Work order: Say how many lines of these entries include the word "Given", and answer with the number alone.

--------------------

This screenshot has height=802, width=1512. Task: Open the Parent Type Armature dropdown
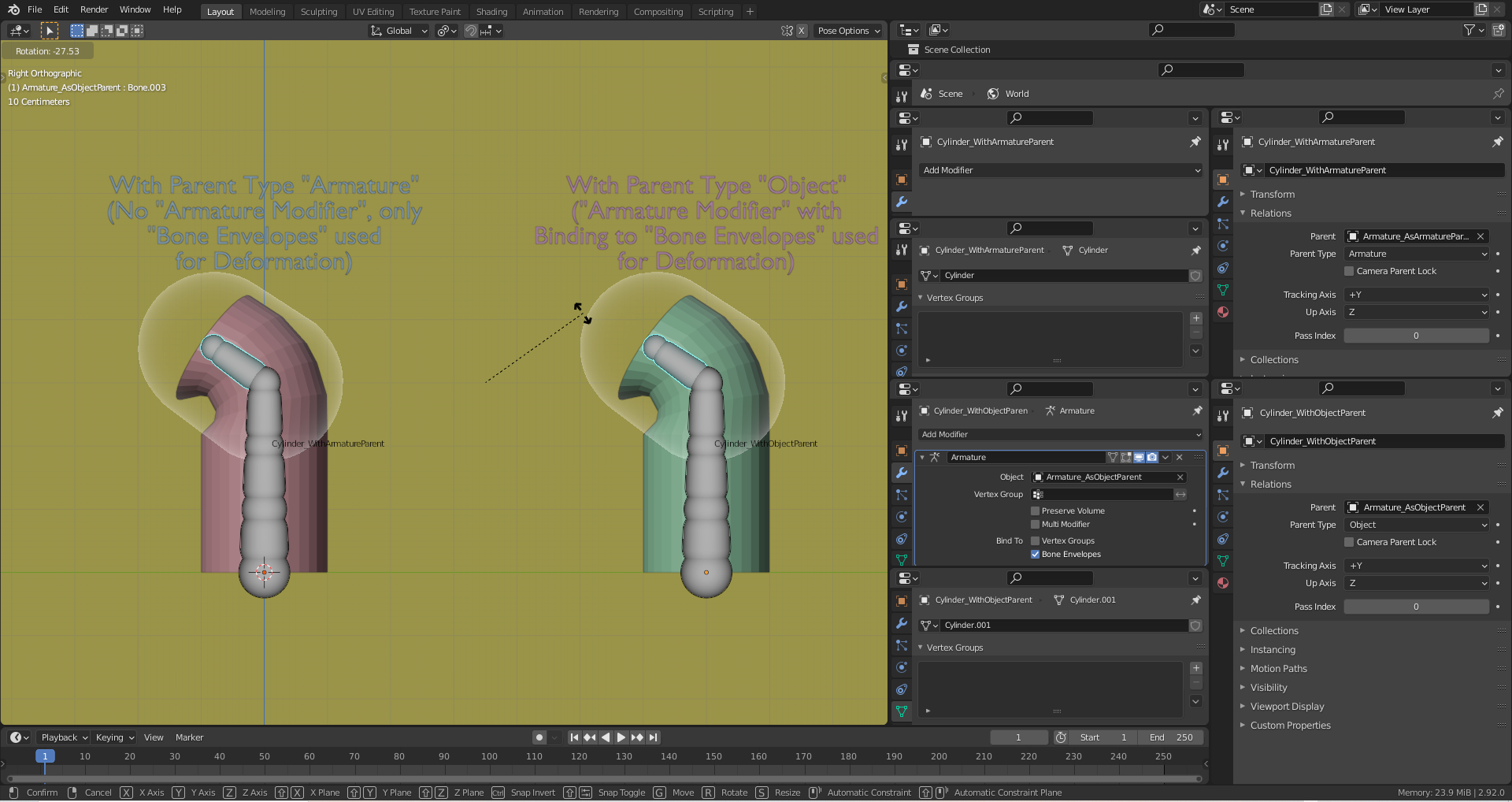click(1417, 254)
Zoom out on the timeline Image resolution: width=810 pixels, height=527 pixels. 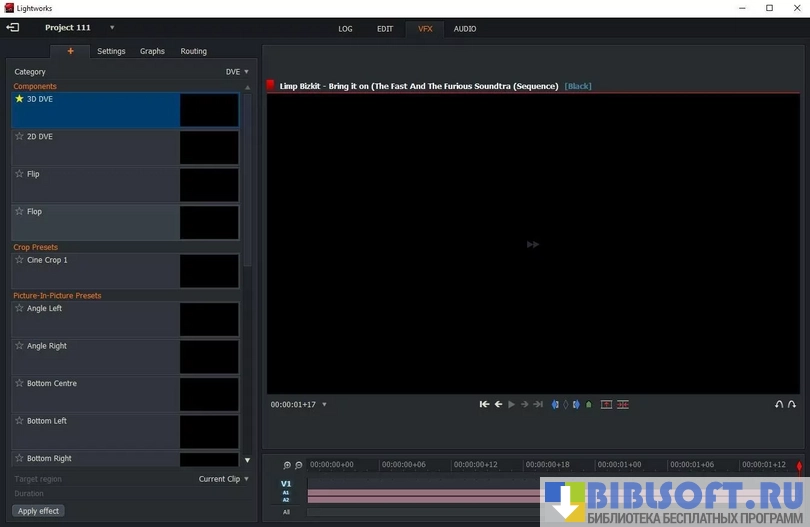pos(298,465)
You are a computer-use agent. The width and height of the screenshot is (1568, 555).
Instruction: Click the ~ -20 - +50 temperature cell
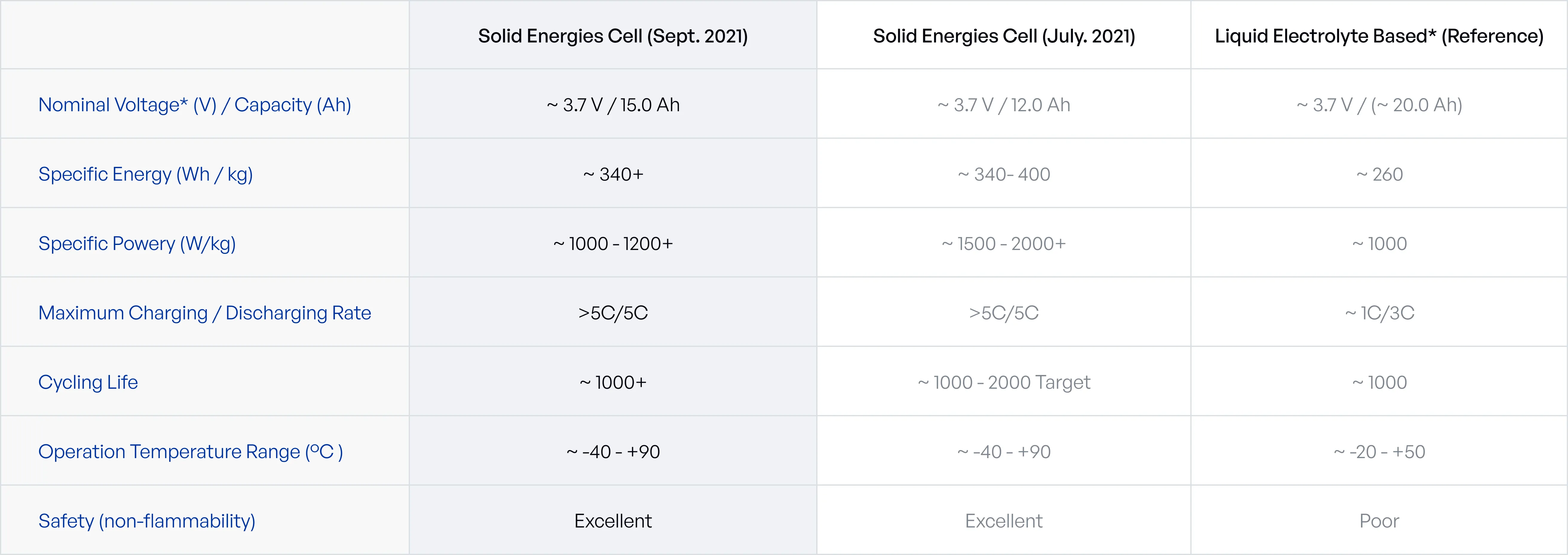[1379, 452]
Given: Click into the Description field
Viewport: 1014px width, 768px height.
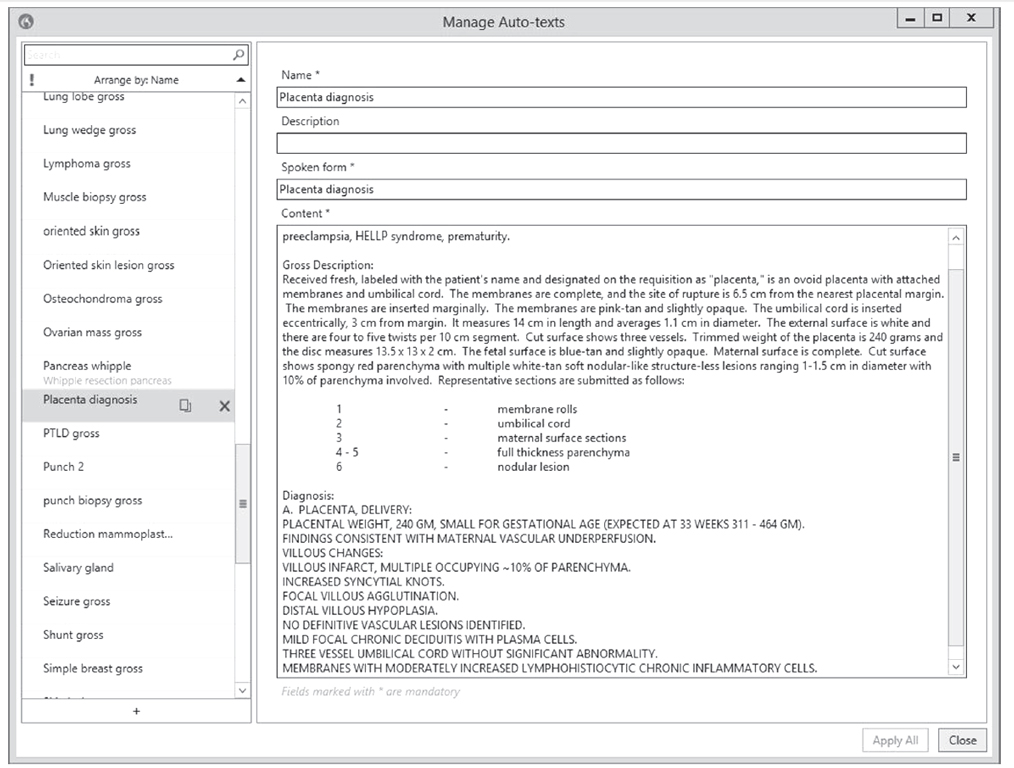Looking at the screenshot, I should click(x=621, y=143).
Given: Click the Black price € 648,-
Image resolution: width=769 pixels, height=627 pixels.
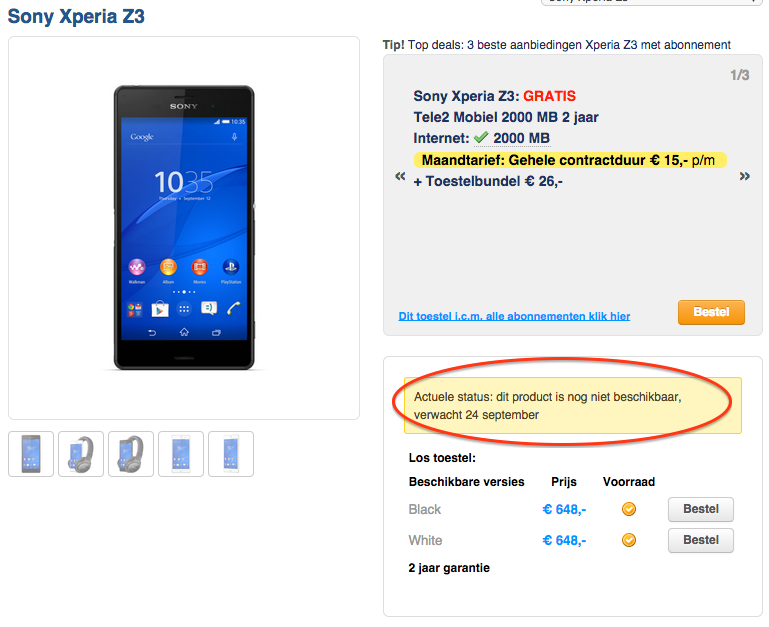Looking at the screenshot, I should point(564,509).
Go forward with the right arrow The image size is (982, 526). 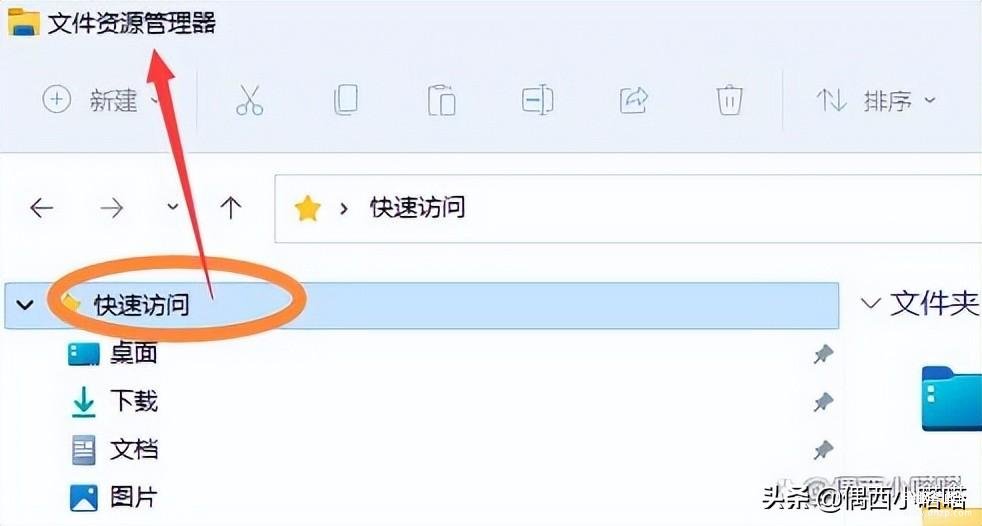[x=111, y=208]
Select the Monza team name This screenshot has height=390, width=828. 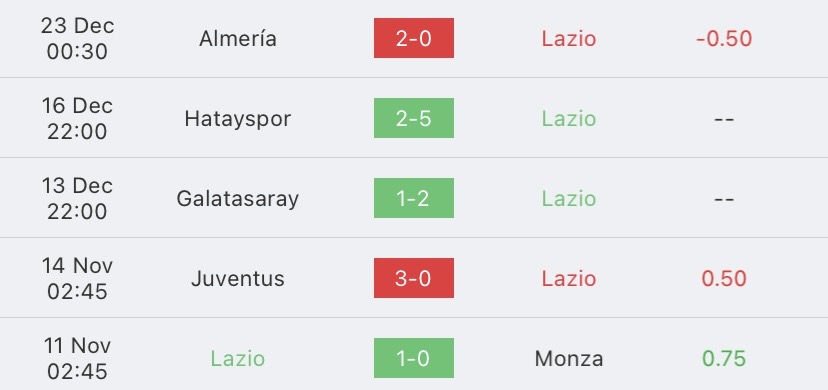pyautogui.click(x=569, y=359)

--------------------

Task solution: 2